**Input rows**
========
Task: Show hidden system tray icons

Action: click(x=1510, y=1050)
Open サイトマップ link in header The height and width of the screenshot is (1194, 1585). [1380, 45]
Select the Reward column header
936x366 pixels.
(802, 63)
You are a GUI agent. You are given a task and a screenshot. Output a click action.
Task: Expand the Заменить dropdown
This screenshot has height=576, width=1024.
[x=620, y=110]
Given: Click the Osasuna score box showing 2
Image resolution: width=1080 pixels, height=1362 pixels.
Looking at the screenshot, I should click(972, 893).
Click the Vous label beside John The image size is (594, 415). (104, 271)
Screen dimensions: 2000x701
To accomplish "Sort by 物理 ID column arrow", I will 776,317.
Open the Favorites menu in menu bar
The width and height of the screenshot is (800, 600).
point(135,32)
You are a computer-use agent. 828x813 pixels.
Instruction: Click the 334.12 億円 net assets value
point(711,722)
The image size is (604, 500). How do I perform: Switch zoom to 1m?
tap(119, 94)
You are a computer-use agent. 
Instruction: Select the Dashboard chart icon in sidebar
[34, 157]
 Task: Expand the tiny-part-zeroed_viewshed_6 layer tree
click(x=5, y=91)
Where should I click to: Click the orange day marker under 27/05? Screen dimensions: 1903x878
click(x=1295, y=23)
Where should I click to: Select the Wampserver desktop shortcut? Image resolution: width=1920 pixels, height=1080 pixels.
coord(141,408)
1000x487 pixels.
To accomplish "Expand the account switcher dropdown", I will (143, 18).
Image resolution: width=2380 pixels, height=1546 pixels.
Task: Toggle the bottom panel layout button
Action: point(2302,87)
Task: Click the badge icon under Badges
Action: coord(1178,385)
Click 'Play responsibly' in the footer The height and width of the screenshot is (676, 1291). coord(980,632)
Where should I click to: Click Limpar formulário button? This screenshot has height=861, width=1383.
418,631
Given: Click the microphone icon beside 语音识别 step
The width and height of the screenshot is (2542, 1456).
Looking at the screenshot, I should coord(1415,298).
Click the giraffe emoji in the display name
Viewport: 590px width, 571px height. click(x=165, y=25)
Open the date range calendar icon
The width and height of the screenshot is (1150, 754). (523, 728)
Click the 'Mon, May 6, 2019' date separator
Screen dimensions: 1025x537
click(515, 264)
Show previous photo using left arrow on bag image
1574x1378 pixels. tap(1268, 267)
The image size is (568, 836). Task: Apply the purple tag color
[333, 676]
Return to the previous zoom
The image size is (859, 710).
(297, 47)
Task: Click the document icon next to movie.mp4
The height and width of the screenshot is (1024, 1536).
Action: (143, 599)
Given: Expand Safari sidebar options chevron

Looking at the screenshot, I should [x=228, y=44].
========
**Problem statement**
Reproduce all of the data above line for line, with no changes.

**Task result**
Task: Show hidden system tray icons

Action: click(x=1510, y=1050)
Open サイトマップ link in header The height and width of the screenshot is (1194, 1585). [1380, 45]
Select the Reward column header
936x366 pixels.
(802, 63)
You are a GUI agent. You are given a task and a screenshot. Output a click action.
Task: Expand the Заменить dropdown
This screenshot has height=576, width=1024.
[x=620, y=110]
Given: Click the Osasuna score box showing 2
Image resolution: width=1080 pixels, height=1362 pixels.
Looking at the screenshot, I should click(972, 893).
Click the Vous label beside John The image size is (594, 415). (104, 271)
Screen dimensions: 2000x701
To accomplish "Sort by 物理 ID column arrow", I will 776,317.
Open the Favorites menu in menu bar
The width and height of the screenshot is (800, 600).
point(135,32)
You are a computer-use agent. 828x813 pixels.
Instruction: Click the 334.12 億円 net assets value
point(711,722)
The image size is (604, 500). How do I perform: Switch zoom to 1m?
tap(119, 94)
You are a computer-use agent. 
Instruction: Select the Dashboard chart icon in sidebar
[34, 157]
 Task: Expand the tiny-part-zeroed_viewshed_6 layer tree
click(x=5, y=91)
Where should I click to: Click the orange day marker under 27/05? Screen dimensions: 1903x878
click(x=1295, y=23)
Where should I click to: Select the Wampserver desktop shortcut? Image resolution: width=1920 pixels, height=1080 pixels.
coord(141,408)
1000x487 pixels.
To accomplish "Expand the account switcher dropdown", I will (143, 18).
Image resolution: width=2380 pixels, height=1546 pixels.
Task: Toggle the bottom panel layout button
Action: point(2302,87)
Task: Click the badge icon under Badges
Action: coord(1178,385)
Click 'Play responsibly' in the footer The height and width of the screenshot is (676, 1291). coord(980,632)
Where should I click to: Click Limpar formulário button? This screenshot has height=861, width=1383.
418,631
Given: Click the microphone icon beside 语音识别 step
The width and height of the screenshot is (2542, 1456).
Looking at the screenshot, I should coord(1415,298).
Click the giraffe emoji in the display name
Viewport: 590px width, 571px height. click(x=165, y=25)
Open the date range calendar icon
The width and height of the screenshot is (1150, 754). (523, 728)
Click the 'Mon, May 6, 2019' date separator
Screen dimensions: 1025x537
click(515, 264)
Show previous photo using left arrow on bag image
1574x1378 pixels. tap(1268, 267)
The image size is (568, 836). Task: Apply the purple tag color
[333, 676]
Return to the previous zoom
The image size is (859, 710).
(297, 47)
Task: Click the document icon next to movie.mp4
The height and width of the screenshot is (1024, 1536).
Action: (143, 599)
Given: Expand Safari sidebar options chevron

Looking at the screenshot, I should [x=228, y=44].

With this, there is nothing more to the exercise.